0

The following query pulls data correctly as expected, however the left join with lnk_cat_isrc table and through that to catalogue table, brings back repeated data if there is more than one item in catalogue which has the same isrcs from isrc table:

SELECT 
                isrc.ISRC,
                isrc.Track_Name,
                isrc.ArtistName,
                isrc.TitleVersion,
                isrc.Track_Time,
                `isrc_performer`.`PerformerName` ,
                `performer_category`.`PerformerCategory` ,
                `isrc_performer`.`PerformerRole` ,
                `isrc`.`isrc_ID`,
                `isrc_performer`.`Perf_ID`

        FROM `isrc`

        LEFT JOIN `isrc_performer` ON (isrc.isrc_ID = isrc_performer.isrc_ID)
        LEFT JOIN `performer_category` ON (performer_category.PerfCat_ID = isrc_performer.PerfCat_ID)
        LEFT JOIN `lnk_cat_isrc` ON (lnk_cat_isrc.isrc_ID = isrc.isrc_ID)
        LEFT JOIN `catalogue` ON (catalogue.ID = lnk_cat_isrc.cat_id) 
        ORDER BY   isrc_ID     desc LIMIT 0 , 10
        ";

I cannot use group by on isrc, because the isrc_performer table can have more than one performer to an isrc.

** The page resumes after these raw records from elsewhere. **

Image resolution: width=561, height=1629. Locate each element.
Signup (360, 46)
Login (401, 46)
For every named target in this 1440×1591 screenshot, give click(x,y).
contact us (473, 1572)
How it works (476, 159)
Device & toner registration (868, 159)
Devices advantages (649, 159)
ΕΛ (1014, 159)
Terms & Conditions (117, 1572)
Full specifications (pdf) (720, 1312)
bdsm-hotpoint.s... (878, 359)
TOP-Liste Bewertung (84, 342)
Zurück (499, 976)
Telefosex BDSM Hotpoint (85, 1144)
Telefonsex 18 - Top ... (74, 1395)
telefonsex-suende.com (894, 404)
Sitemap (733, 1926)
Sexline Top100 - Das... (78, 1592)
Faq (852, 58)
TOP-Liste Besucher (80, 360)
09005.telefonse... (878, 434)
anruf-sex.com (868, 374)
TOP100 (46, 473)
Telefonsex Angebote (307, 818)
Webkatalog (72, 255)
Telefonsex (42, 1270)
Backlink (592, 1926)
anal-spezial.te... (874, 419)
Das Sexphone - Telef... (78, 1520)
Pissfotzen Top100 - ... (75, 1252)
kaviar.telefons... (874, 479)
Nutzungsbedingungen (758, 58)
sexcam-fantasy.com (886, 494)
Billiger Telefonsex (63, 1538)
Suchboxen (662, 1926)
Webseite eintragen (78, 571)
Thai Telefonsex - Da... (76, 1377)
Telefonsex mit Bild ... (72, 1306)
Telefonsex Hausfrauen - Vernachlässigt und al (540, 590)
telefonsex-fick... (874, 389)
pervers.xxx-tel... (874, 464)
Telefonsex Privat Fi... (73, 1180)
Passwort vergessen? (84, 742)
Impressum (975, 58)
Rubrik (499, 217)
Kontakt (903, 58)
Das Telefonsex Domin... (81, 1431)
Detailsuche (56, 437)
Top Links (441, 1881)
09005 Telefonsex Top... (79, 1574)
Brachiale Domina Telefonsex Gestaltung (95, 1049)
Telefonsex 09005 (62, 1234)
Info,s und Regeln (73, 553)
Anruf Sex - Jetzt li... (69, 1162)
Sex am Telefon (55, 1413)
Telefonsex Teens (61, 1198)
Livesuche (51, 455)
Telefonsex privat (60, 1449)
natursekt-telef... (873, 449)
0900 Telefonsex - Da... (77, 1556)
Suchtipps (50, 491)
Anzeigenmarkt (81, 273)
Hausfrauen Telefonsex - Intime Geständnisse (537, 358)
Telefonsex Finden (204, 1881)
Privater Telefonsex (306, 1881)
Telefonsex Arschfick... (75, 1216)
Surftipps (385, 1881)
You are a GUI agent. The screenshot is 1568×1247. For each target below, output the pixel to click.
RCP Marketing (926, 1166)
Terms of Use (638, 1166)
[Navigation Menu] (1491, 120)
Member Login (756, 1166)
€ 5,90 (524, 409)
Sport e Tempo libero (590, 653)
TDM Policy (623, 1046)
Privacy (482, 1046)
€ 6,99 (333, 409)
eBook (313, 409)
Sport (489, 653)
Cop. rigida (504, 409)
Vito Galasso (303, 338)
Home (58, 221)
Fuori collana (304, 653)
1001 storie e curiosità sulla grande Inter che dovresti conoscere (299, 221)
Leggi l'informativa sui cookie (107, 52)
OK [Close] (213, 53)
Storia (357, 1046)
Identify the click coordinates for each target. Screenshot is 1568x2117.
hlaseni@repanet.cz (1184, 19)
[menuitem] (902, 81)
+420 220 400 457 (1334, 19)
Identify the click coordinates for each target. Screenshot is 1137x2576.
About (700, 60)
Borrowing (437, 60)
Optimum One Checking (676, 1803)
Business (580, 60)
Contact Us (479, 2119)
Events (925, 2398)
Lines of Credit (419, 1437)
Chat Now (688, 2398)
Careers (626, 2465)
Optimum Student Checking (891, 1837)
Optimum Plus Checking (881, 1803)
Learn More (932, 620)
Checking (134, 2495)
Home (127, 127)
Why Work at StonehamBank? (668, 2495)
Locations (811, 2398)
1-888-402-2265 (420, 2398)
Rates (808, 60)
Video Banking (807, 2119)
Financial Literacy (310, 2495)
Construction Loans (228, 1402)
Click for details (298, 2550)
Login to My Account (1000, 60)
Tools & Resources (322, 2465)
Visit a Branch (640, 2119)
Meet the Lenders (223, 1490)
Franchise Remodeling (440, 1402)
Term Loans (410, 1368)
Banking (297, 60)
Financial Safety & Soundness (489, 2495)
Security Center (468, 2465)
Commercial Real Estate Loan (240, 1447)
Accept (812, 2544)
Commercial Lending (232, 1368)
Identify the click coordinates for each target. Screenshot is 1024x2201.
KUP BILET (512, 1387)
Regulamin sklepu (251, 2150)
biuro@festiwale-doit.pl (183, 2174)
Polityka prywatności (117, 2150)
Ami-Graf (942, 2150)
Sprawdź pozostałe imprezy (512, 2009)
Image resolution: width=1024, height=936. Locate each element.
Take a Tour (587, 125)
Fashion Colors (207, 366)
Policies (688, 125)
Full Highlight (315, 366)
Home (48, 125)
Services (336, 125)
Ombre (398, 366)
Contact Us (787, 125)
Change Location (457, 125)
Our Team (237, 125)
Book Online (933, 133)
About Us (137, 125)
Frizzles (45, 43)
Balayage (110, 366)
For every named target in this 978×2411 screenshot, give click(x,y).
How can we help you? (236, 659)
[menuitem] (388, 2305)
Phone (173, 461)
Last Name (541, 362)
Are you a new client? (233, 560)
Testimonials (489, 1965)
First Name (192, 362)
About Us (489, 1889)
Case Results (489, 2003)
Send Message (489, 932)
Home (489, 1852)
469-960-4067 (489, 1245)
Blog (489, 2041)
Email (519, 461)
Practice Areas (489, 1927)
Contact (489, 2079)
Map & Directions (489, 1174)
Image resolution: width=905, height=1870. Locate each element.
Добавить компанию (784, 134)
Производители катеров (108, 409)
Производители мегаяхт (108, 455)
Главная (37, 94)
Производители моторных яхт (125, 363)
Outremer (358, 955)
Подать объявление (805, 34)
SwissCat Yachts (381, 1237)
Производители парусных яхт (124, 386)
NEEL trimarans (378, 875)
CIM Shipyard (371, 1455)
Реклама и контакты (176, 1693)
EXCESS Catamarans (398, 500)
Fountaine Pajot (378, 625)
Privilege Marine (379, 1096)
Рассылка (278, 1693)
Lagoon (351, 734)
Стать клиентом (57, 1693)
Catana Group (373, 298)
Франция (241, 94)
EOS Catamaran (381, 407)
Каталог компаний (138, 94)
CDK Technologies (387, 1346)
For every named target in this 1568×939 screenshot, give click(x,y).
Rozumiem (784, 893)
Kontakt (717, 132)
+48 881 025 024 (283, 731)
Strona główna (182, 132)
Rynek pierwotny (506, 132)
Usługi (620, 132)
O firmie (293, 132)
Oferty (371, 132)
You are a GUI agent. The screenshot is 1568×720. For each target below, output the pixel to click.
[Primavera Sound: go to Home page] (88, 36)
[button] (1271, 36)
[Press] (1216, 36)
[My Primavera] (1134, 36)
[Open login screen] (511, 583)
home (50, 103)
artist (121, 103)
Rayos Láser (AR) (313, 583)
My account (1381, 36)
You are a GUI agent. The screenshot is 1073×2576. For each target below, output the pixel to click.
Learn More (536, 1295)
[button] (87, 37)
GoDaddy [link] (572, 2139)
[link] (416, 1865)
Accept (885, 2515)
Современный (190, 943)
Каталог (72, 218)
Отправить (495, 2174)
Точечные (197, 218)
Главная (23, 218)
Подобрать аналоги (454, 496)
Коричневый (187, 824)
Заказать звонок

So the relations are like this: Few items from catalogue table can have several identical items from isrc table. In turn, each isrc can have more than one entry in isrc_performer table.

What I want is to display all corresponding data from isrc_performer in relation to each isrc, but not repeating it for each item from catalogue table. I also want to display all the rest "empty" isrcs (those which don't have any data in isrc_performer table)

Can you give me any ideas?

P.S. despite I'm not pulling any data from catalogue table itself, I'm using it to search by a catalogue number, when user defines search criteria for $where_condition variable, hence I need to keep it in the query. i.e. $where_condition = "catalogue.Catalogue LIKE '%test%' OR ISRC LIKE '%test%' OR Track_Name LIKE '%test%' OR ArtistName LIKE '%test%' OR TitleVersion LIKE '%test%' OR PerformerName LIKE '%test%' OR PerformerCategory LIKE '%test%' OR PerformerRole LIKE '%test%'";

------UPD:

trying to graphically represent possible variation in these 3 tables relations:

cat1 - isrc1 - performer1
       isrc2 - performer1
             - performer2
             - performer3

cat2 - isrc2 - performer1
             - performer2
             - performer3
     - isrc3 - performer2
             - performer4

cat3 - isrc4
     - isrc1 - performer1

UPD (pics added)

Here are screen prints. As you can see on picture 1 there are 9 rows with same isrc number, however there are 3 repeated performers Jason, David, Paul.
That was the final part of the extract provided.